Given instruction => Copy each of the following entries word for word, keeping every line as it appears.

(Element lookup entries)
## begin

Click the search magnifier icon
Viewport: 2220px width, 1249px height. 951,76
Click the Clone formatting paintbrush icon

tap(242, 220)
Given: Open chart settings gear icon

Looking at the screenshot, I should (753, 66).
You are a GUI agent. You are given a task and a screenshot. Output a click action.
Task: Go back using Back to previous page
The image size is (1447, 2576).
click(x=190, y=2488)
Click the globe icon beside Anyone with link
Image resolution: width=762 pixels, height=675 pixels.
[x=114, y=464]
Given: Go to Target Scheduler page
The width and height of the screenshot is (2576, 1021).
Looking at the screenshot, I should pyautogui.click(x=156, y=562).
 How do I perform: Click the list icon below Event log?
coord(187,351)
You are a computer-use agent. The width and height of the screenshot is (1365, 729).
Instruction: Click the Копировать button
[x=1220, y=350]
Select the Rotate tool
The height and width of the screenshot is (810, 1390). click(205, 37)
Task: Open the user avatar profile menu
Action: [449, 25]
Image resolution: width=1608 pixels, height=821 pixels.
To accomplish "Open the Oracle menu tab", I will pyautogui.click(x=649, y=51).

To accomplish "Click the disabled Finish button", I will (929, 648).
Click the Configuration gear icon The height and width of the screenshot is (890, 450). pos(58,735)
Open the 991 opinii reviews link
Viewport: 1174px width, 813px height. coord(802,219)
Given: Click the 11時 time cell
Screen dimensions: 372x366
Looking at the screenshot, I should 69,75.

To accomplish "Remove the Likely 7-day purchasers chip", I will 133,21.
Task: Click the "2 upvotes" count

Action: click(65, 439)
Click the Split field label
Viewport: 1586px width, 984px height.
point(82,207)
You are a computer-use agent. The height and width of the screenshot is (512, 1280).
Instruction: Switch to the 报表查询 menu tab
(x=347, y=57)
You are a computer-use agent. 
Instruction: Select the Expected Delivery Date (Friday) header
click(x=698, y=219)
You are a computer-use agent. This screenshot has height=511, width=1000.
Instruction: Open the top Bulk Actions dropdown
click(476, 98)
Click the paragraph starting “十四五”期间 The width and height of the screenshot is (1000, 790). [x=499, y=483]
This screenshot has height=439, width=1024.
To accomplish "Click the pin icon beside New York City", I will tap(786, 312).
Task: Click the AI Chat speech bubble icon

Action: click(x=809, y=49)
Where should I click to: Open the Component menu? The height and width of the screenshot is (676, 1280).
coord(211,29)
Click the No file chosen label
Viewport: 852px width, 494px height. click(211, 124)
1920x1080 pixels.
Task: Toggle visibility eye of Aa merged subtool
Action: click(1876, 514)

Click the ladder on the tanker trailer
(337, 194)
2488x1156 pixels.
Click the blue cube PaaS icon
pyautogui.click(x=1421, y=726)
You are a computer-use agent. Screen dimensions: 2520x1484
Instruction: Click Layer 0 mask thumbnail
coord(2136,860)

## end

Task output =>
Click the search magnifier icon
Viewport: 2220px width, 1249px height. 951,76
Click the Clone formatting paintbrush icon

tap(242, 220)
Given: Open chart settings gear icon

Looking at the screenshot, I should (753, 66).
You are a GUI agent. You are given a task and a screenshot. Output a click action.
Task: Go back using Back to previous page
The image size is (1447, 2576).
click(x=190, y=2488)
Click the globe icon beside Anyone with link
Image resolution: width=762 pixels, height=675 pixels.
[x=114, y=464]
Given: Go to Target Scheduler page
The width and height of the screenshot is (2576, 1021).
Looking at the screenshot, I should pyautogui.click(x=156, y=562).
 How do I perform: Click the list icon below Event log?
coord(187,351)
You are a computer-use agent. The width and height of the screenshot is (1365, 729).
Instruction: Click the Копировать button
[x=1220, y=350]
Select the Rotate tool
The height and width of the screenshot is (810, 1390). click(205, 37)
Task: Open the user avatar profile menu
Action: [449, 25]
Image resolution: width=1608 pixels, height=821 pixels.
To accomplish "Open the Oracle menu tab", I will pyautogui.click(x=649, y=51).

To accomplish "Click the disabled Finish button", I will (929, 648).
Click the Configuration gear icon The height and width of the screenshot is (890, 450). pos(58,735)
Open the 991 opinii reviews link
Viewport: 1174px width, 813px height. coord(802,219)
Given: Click the 11時 time cell
Screen dimensions: 372x366
Looking at the screenshot, I should 69,75.

To accomplish "Remove the Likely 7-day purchasers chip", I will 133,21.
Task: Click the "2 upvotes" count

Action: click(65, 439)
Click the Split field label
Viewport: 1586px width, 984px height.
point(82,207)
You are a computer-use agent. The height and width of the screenshot is (512, 1280).
Instruction: Switch to the 报表查询 menu tab
(x=347, y=57)
You are a computer-use agent. 
Instruction: Select the Expected Delivery Date (Friday) header
click(x=698, y=219)
You are a computer-use agent. This screenshot has height=511, width=1000.
Instruction: Open the top Bulk Actions dropdown
click(476, 98)
Click the paragraph starting “十四五”期间 The width and height of the screenshot is (1000, 790). [x=499, y=483]
This screenshot has height=439, width=1024.
To accomplish "Click the pin icon beside New York City", I will tap(786, 312).
Task: Click the AI Chat speech bubble icon

Action: click(x=809, y=49)
Where should I click to: Open the Component menu? The height and width of the screenshot is (676, 1280).
coord(211,29)
Click the No file chosen label
Viewport: 852px width, 494px height. click(211, 124)
1920x1080 pixels.
Task: Toggle visibility eye of Aa merged subtool
Action: click(1876, 514)

Click the ladder on the tanker trailer
(337, 194)
2488x1156 pixels.
Click the blue cube PaaS icon
pyautogui.click(x=1421, y=726)
You are a computer-use agent. Screen dimensions: 2520x1484
Instruction: Click Layer 0 mask thumbnail
coord(2136,860)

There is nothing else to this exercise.